● **Exercise**:
Wherever the string "each" shows up in the records below, return that line.

● **Records excerpted from a collection**:
━━━━
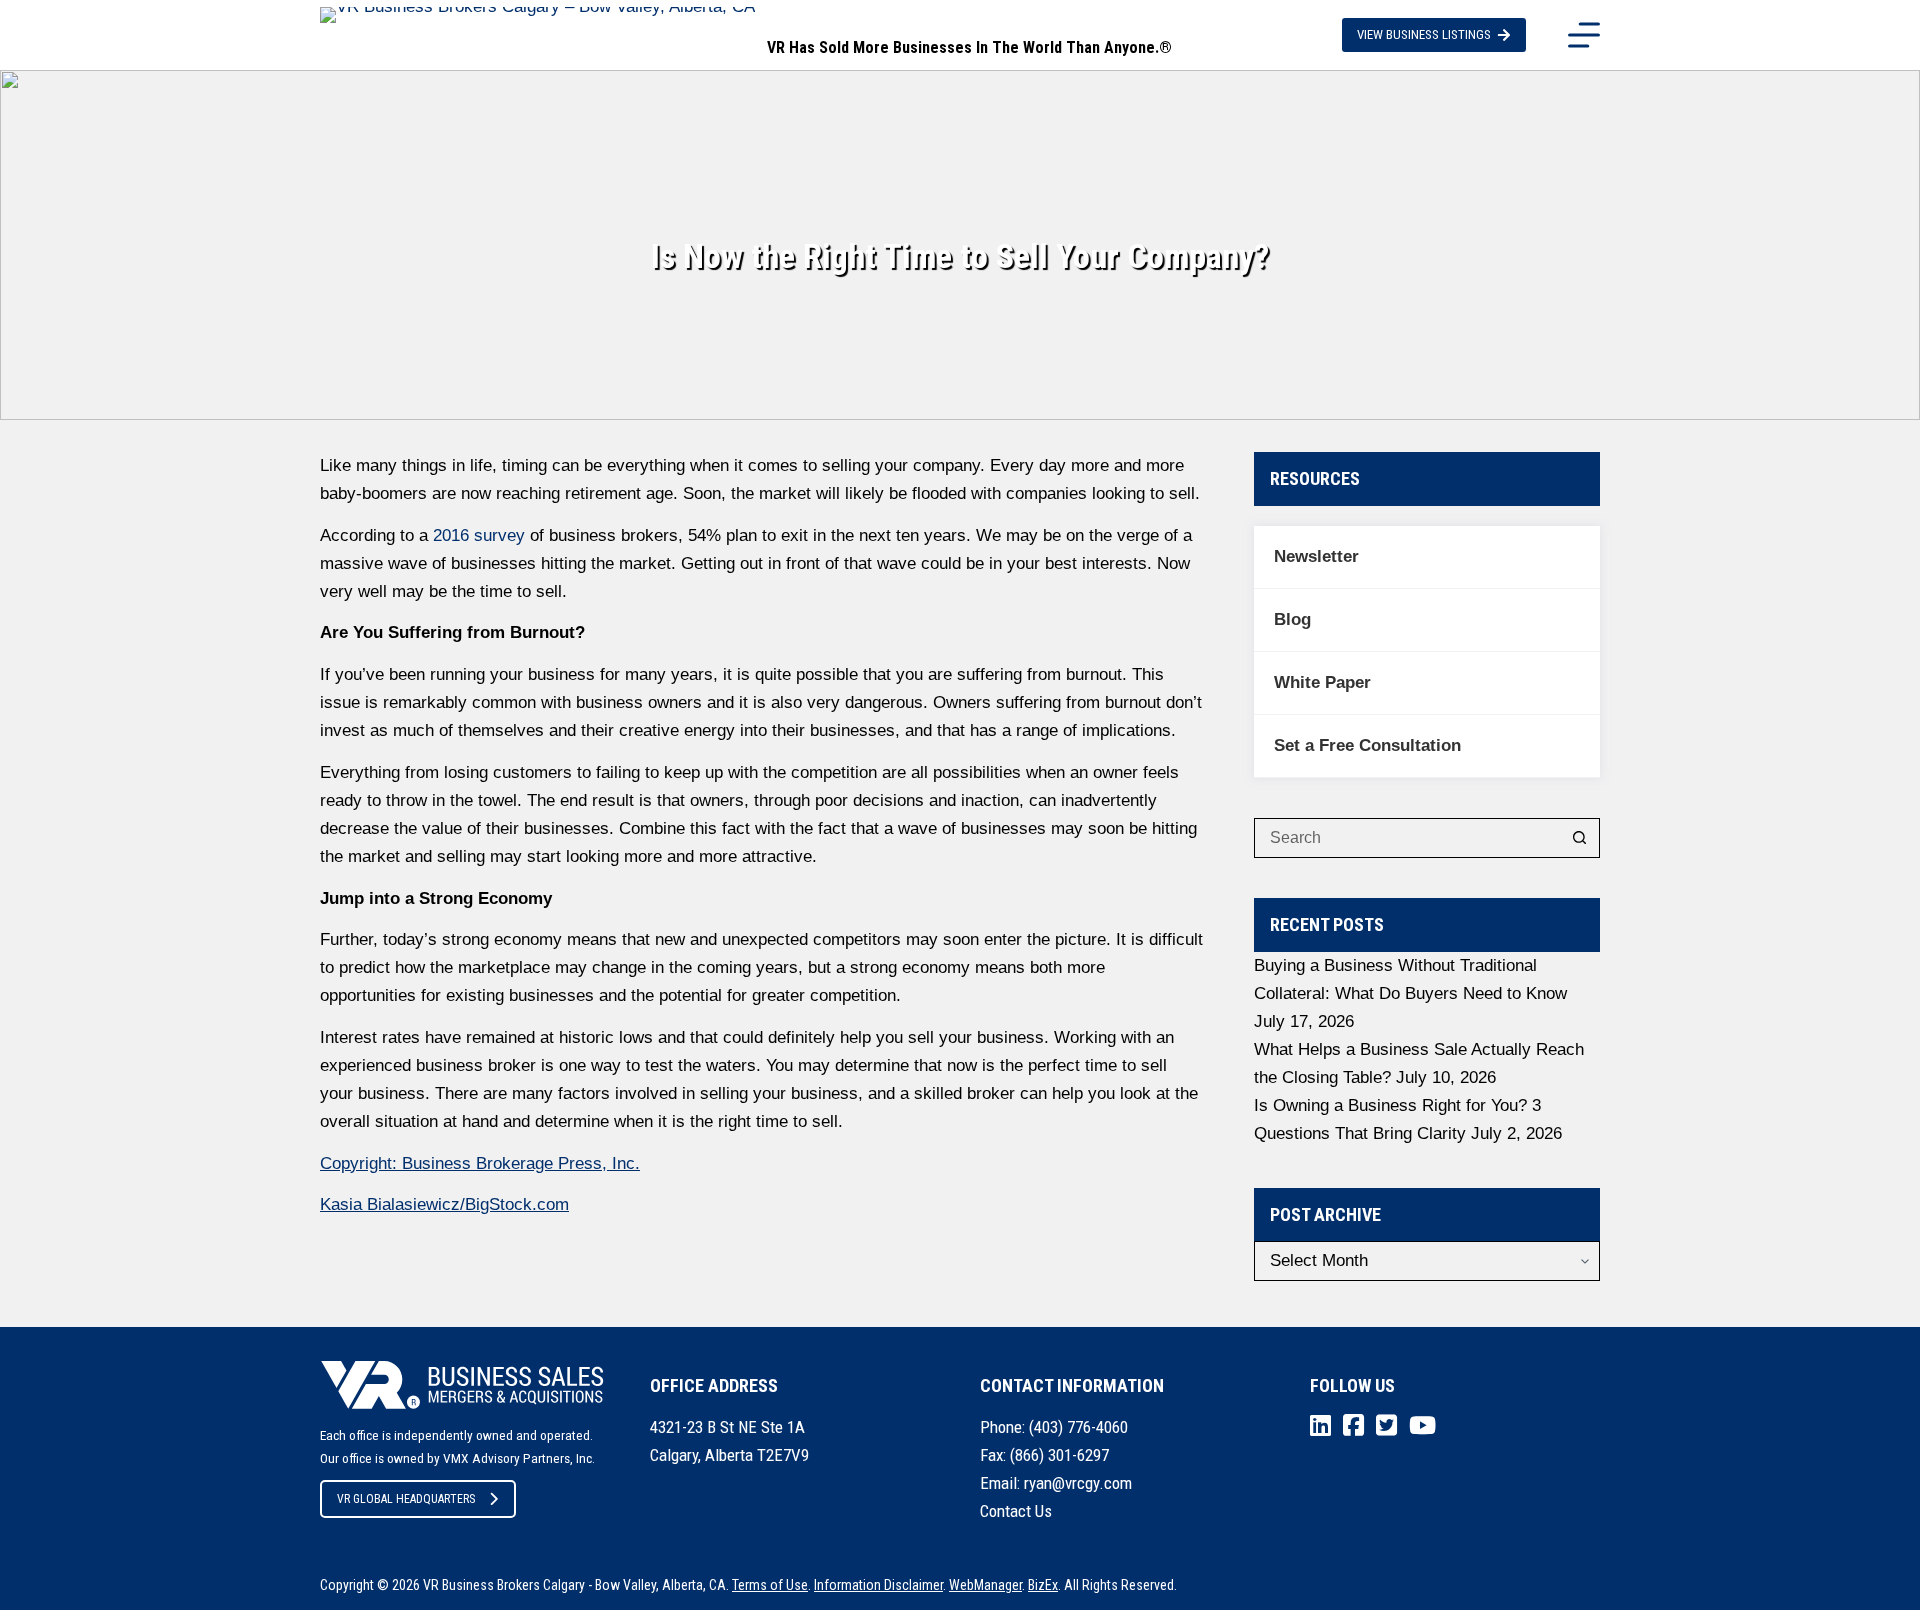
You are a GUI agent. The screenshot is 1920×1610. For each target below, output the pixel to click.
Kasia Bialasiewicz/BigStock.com (444, 1204)
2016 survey (476, 535)
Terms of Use (770, 1585)
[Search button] (1580, 838)
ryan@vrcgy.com (1078, 1483)
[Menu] (1584, 35)
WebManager (985, 1585)
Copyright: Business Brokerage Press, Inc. (480, 1163)
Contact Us (1016, 1511)
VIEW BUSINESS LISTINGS (1424, 34)
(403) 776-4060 (1078, 1427)
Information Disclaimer (878, 1585)
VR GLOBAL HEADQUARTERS (406, 1499)
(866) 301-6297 (1059, 1455)
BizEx (1043, 1585)
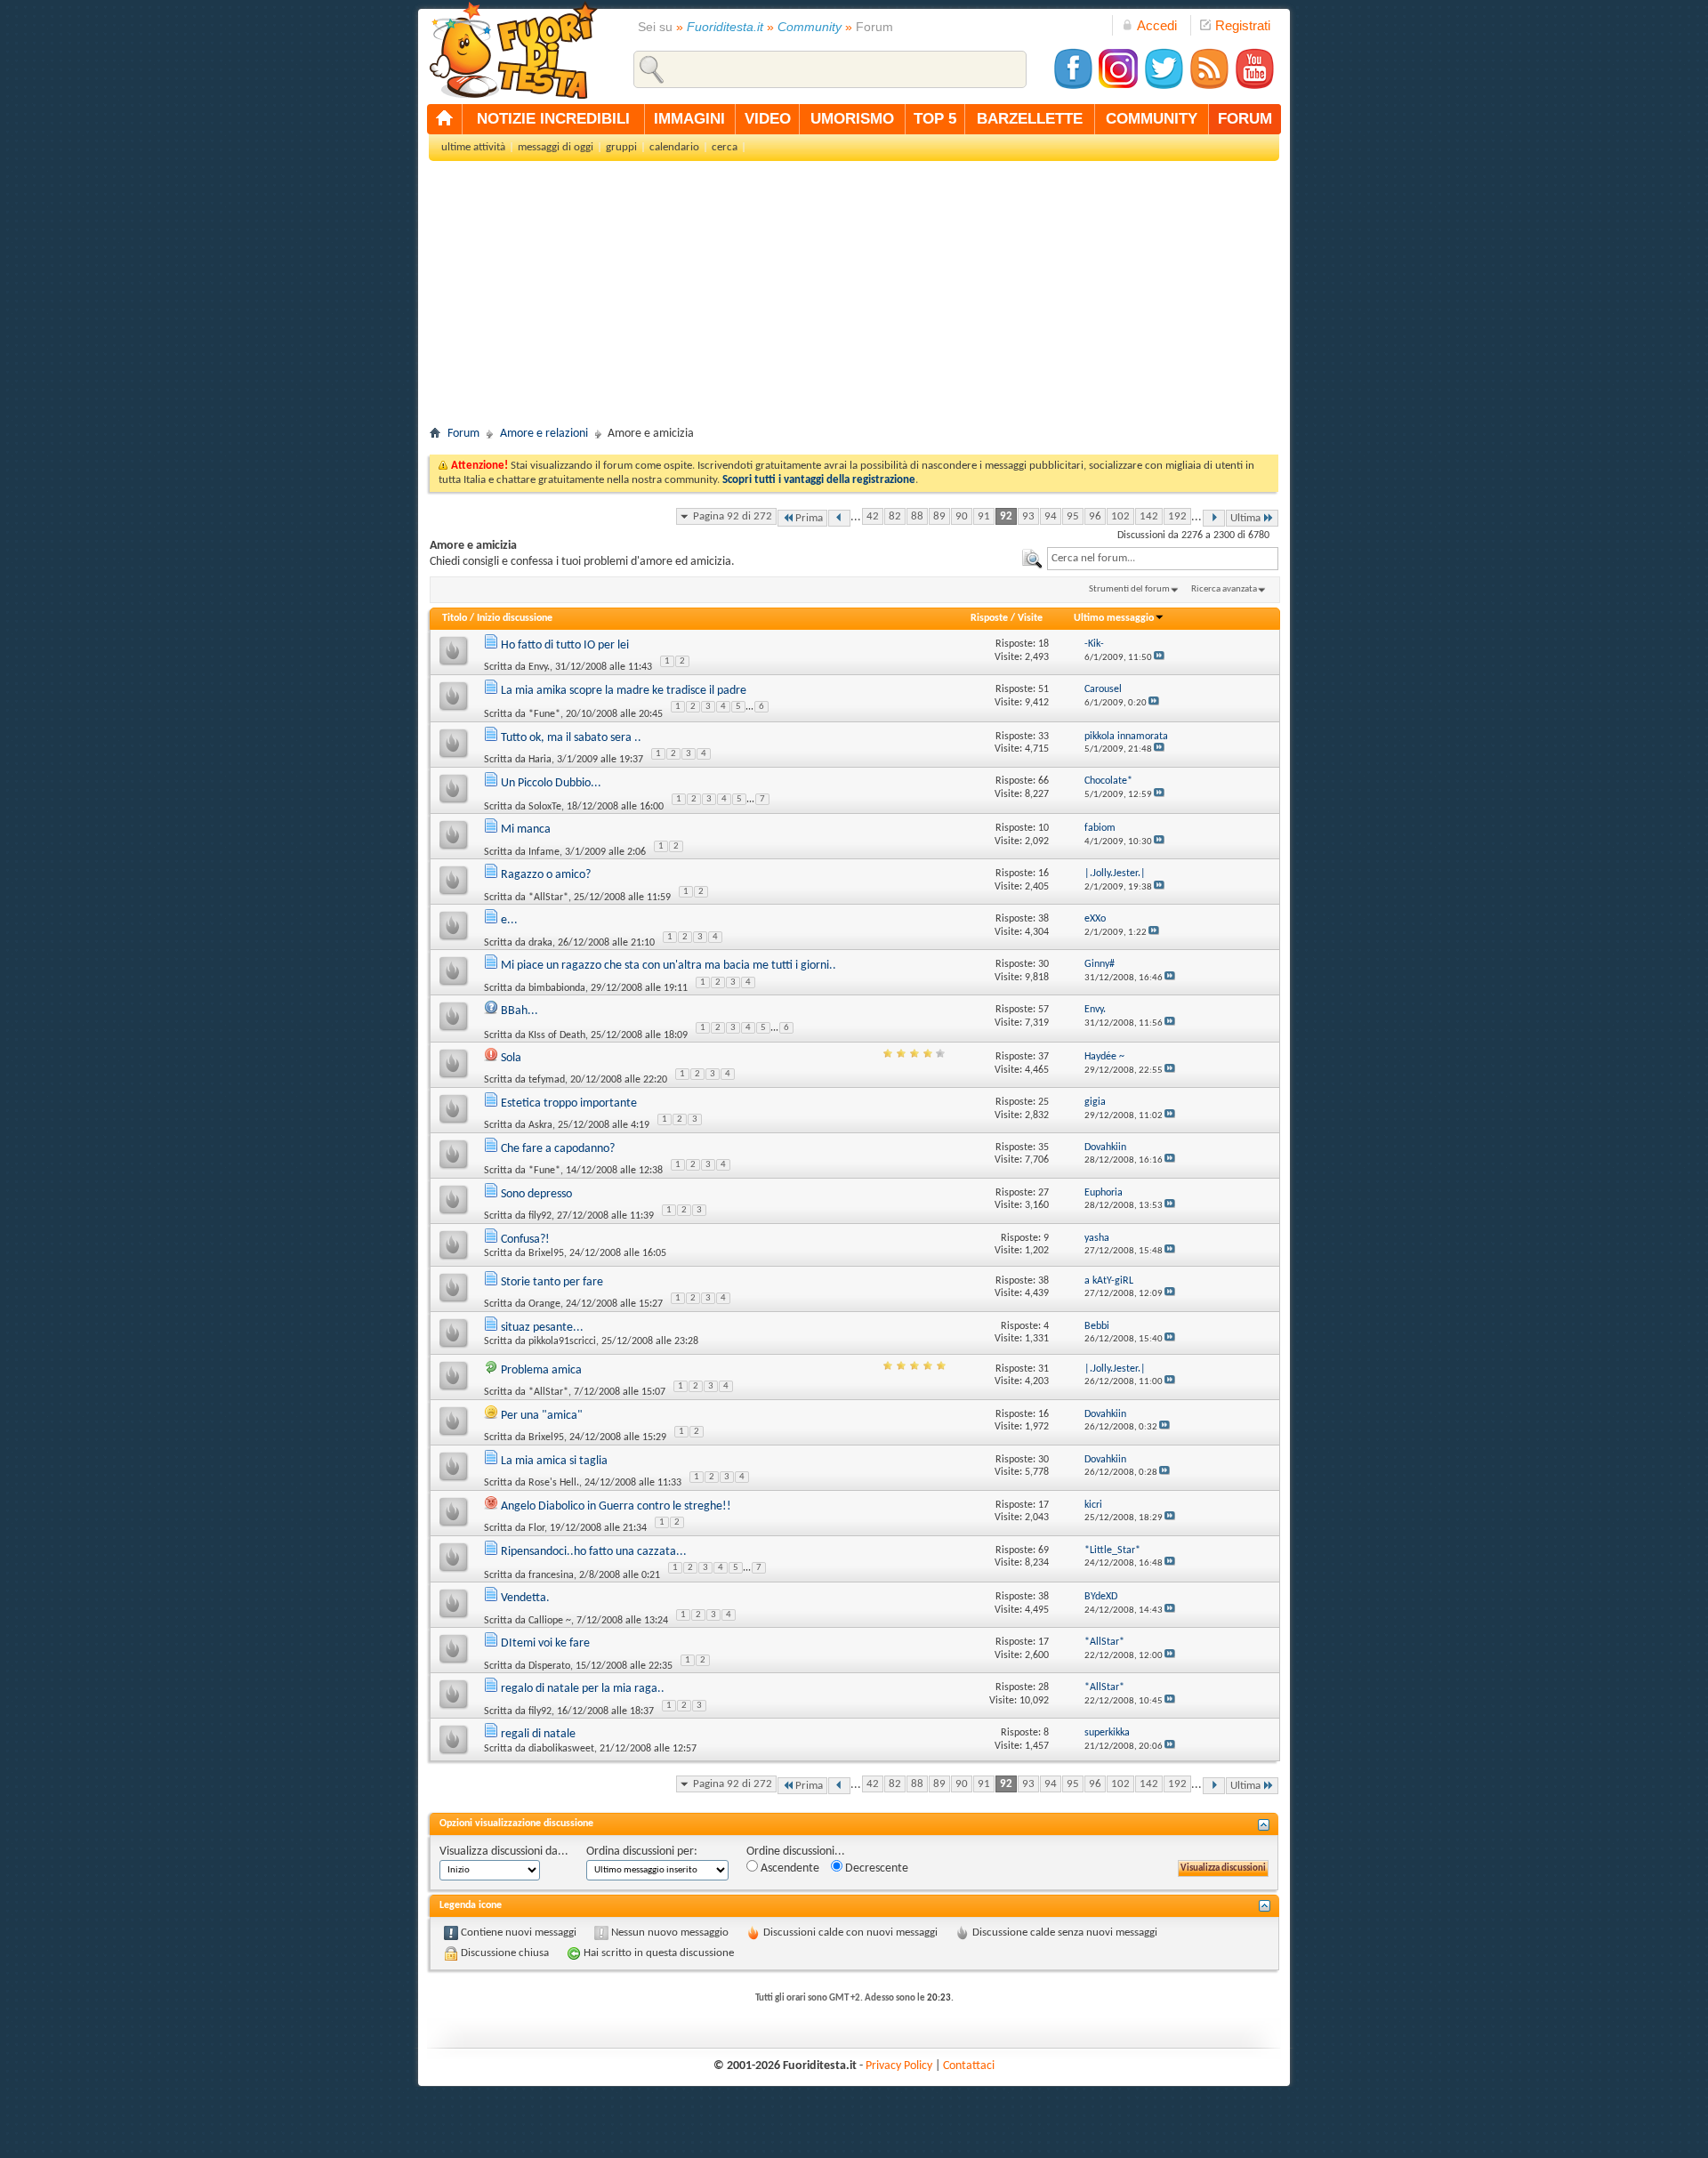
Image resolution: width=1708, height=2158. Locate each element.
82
━━━━
● **Reply**:
You are a GUI agent. The screenshot is 1920×1610. For each target below, output the pixel to click.
Image resolution: width=1708, height=2158. Locate each element.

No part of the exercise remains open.